I know, I know, the 42nd President of the United States of America totes around just a little baggage – that whole impeachment thing – but appointing him to the Supreme Court may not be as crazy as it seems at first blush.
Consider four reasons why it would make sense for Barack Obama to put the former president where no former president has been since Warren Harding put William Howard Taft on the court in 1921.
- Obama needs a politician as much as a judge. Since he announced his retirement, much of the commentary about the long and distinquished career of Justice John Paul Stevens has focused on his remarkable ability to work the inside game on the Court, create a majority from time-to-time, provide intellectual leadership and craft the brilliant dissent that might eventually lead to a majority. Even his worst detractors would have to admit that Bill Clinton is a great politician; the smoozer in chief. You can just see him walking over the Justice Anthony Kennedy’s chambers and working his magic. Obama needs a person with Clinton’s political and personal skills to try and replace Stevens.
- Clinton is a still young 64. If he lays off the cheeseburgers, he could spend a decade or more on the Court and be a huge player from the first day. We have no real tradition in America of getting value out of former presidents. We should. They leave office and are left to their own devices to find a way to put all the experience gained in the Oval Office to beneficial use. As a country, we invested a lot in the guy. Might as well get our money’s worth.
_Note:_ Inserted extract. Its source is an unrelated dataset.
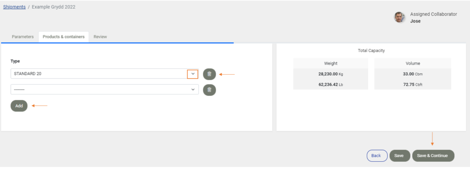The width and height of the screenshot is (470, 170).
Task: Select the STANDARD 20 type field
Action: pos(105,74)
- Obama will want to appoint a liberal to the court, but must be careful not to appoint too much of a liberal. Clinton would bring to the confirmation process a legitimate resume as a centrist, but with a liberal’s instinct for social justice and real sensitivity to race and class. The guy is a moderate southern liberal to the soles of his big feet. Obama would get his liberal without the obvious confirmation battle that would come by naming some liberal Appeals Court judge with a long paper trail. In spite of Monica, Clinton is emminently confirmable. Is the GOP senate really going to filibuster a guy who was the only Democrat since Franklin Roosevelt elected to two terms? His favorability late last year was 64%, a darn sight better than anyone else in public life these days. Added plus: the confirmation hearing will be must watch TV. I can’t wait for the questions from Jeff Sessions and Orrin Hatch.
- Finally, being on the Court would be good for the guy and good for his wife. Clinton has established his foundation and done good work on AIDS prevention and other issues, but his portfolio as a former president is limited. Being the new guy, the new intellectual heft on the Court, might give him real purpose. Add to that the fact that more even than now, with Hillary at the State Department, he would need to mind his P’s and Q’s. Purpose for him, room for his wife. A twofer.
I’m betting Bill Clinton has never thought of Will Taft as a role model, but he should. Taft, the former president, became a hugely influential member of the Court. Of course, Taft had the advantage of being Chief Justice, but do you think for a minute that current Chief John Roberts wouldn’t be taken aback – intimidated even – by Justice Bill Clinton, every bit his intellectual equal, sitting in conference with him. It might be enough to open the Court to C-SPAN. With his political knowledge, international reach and good ol’ boy smarts, Clinton will quickly become the intellectual force in the Committee of Nine that is the Supremes.
I won’t be holding my breath for this appointment to happen, and its much more likely that a Clinton on the Court would be named Hillary, but if Obama really wants to make his mark on the Supreme Court for a long time to come, he won’t find a bigger or more effective justice than Elvis, the former president that is.